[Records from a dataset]
>>>

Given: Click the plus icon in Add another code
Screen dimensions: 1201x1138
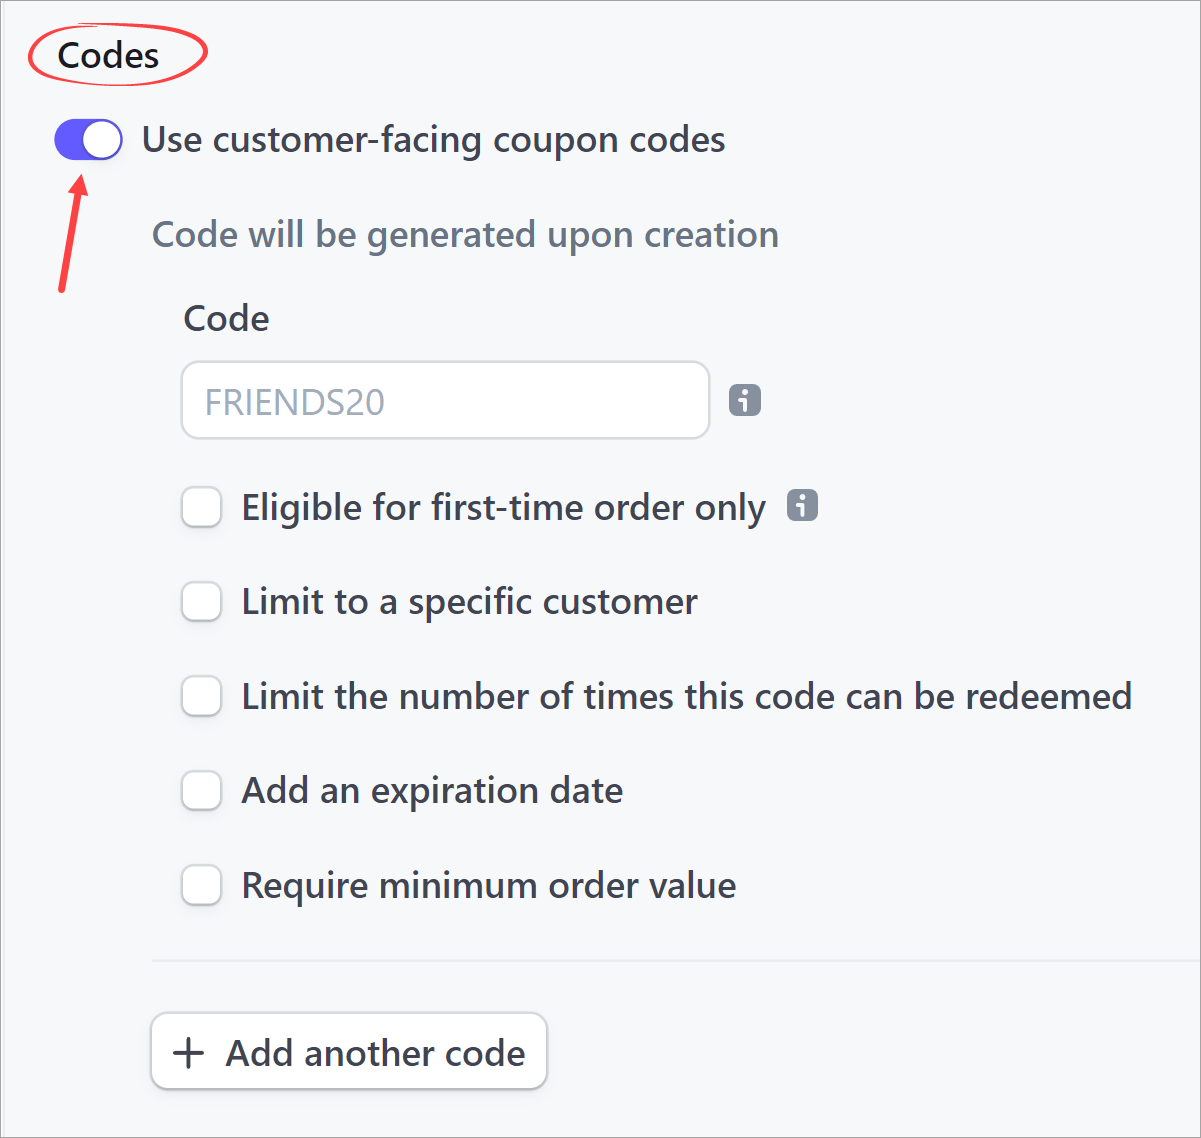Looking at the screenshot, I should (189, 1051).
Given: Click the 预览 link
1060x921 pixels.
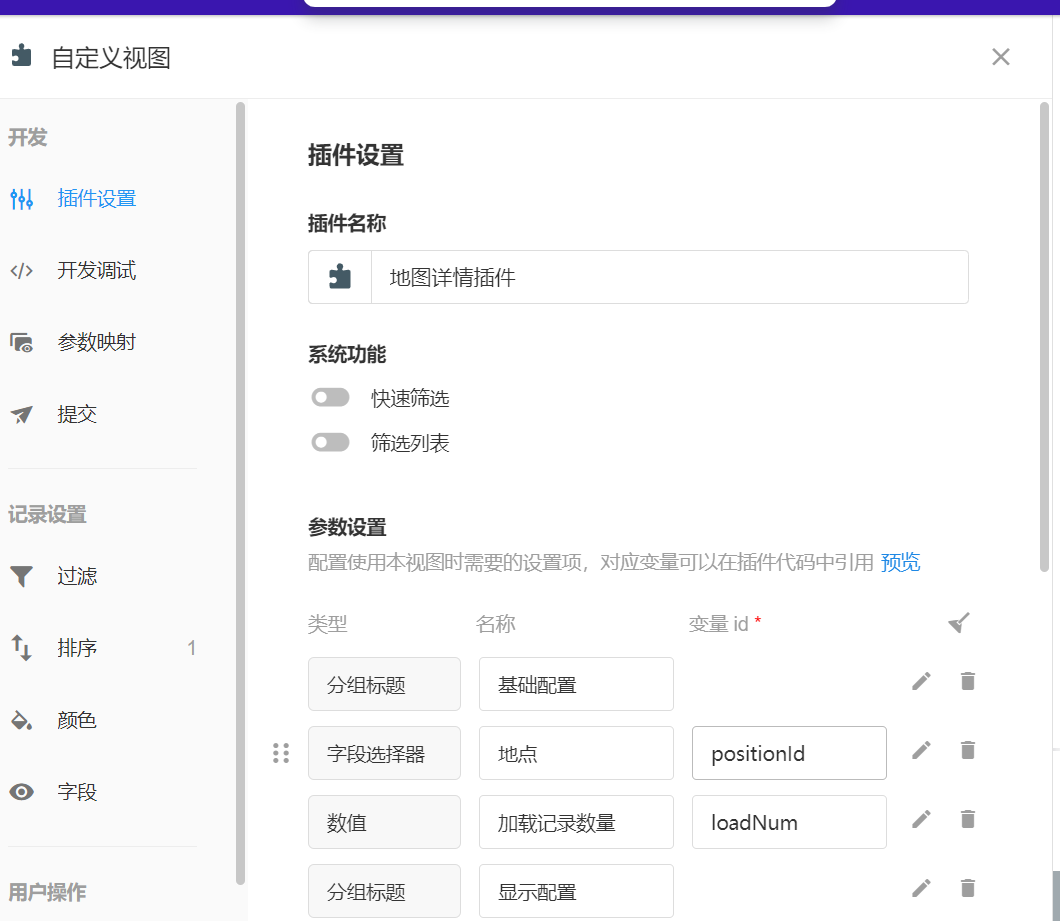Looking at the screenshot, I should tap(900, 562).
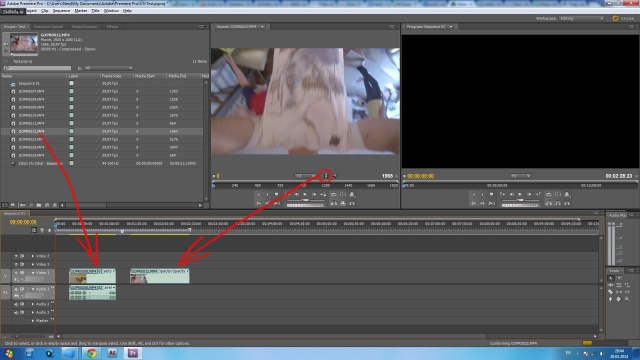Select the second clip on Video 1 track
640x360 pixels.
point(160,276)
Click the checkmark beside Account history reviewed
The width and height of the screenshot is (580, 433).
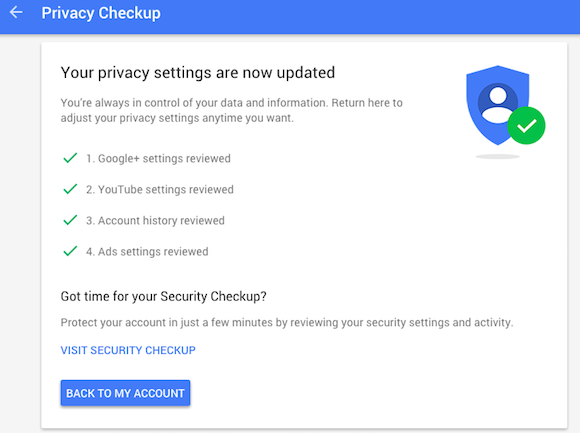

<<<

Task statement:
Return the data above unchanged. Pictures are not part of the copy.

Expected answer:
Given: Click the plus icon in Add another code
Screen dimensions: 1201x1138
Looking at the screenshot, I should (189, 1051).
Given: Click the 预览 link
1060x921 pixels.
Looking at the screenshot, I should tap(900, 562).
Select the second clip on Video 1 track
640x360 pixels.
point(160,276)
Click the checkmark beside Account history reviewed
The width and height of the screenshot is (580, 433).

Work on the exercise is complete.